What you produce should be every line from the data that includes "icon".
[[ Task data, beginning ]]
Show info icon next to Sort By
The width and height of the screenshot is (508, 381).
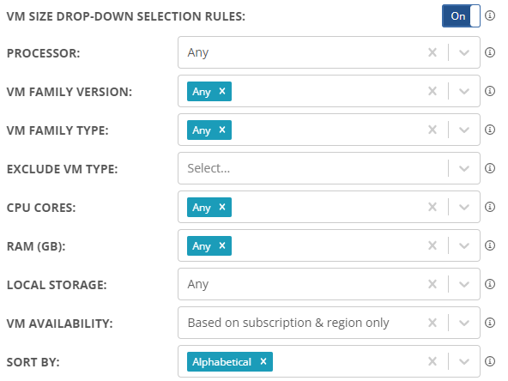tap(489, 361)
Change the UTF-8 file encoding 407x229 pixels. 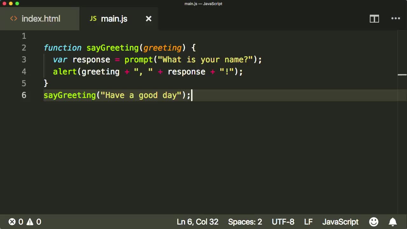(x=283, y=222)
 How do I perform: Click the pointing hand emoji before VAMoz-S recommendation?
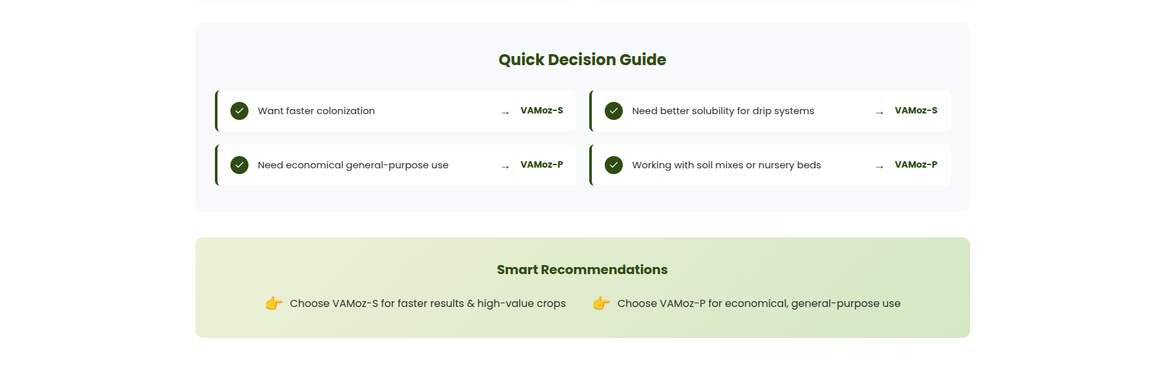point(274,303)
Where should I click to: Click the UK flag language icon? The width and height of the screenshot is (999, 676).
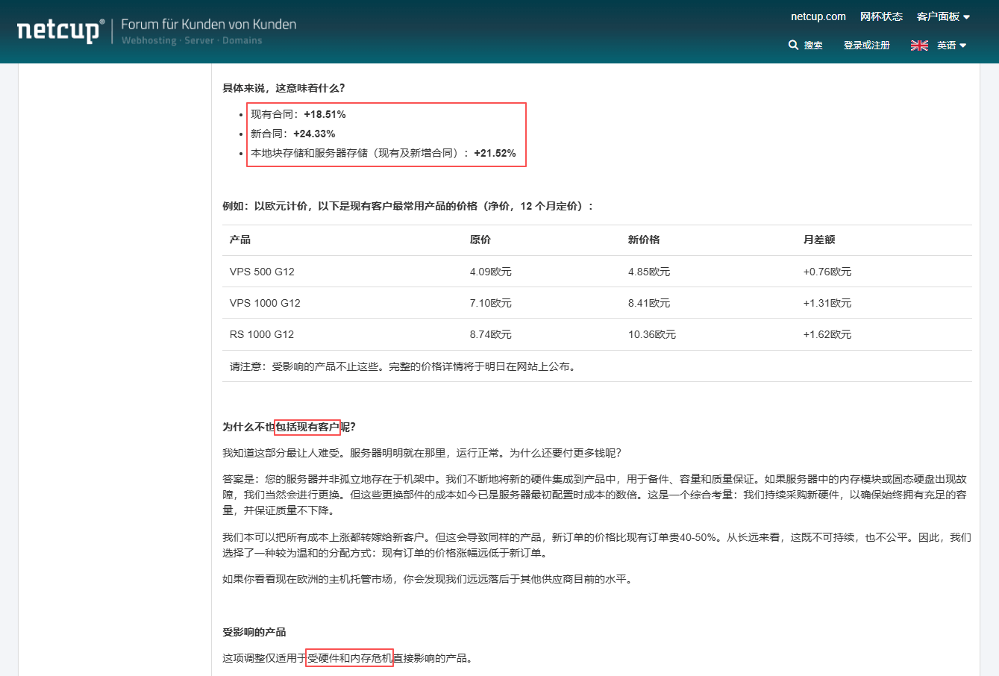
[[ Task data, end ]]
-- Task output --
Show info icon next to Sort By
Where should I click to: Click the UK flag language icon? The width and height of the screenshot is (999, 676).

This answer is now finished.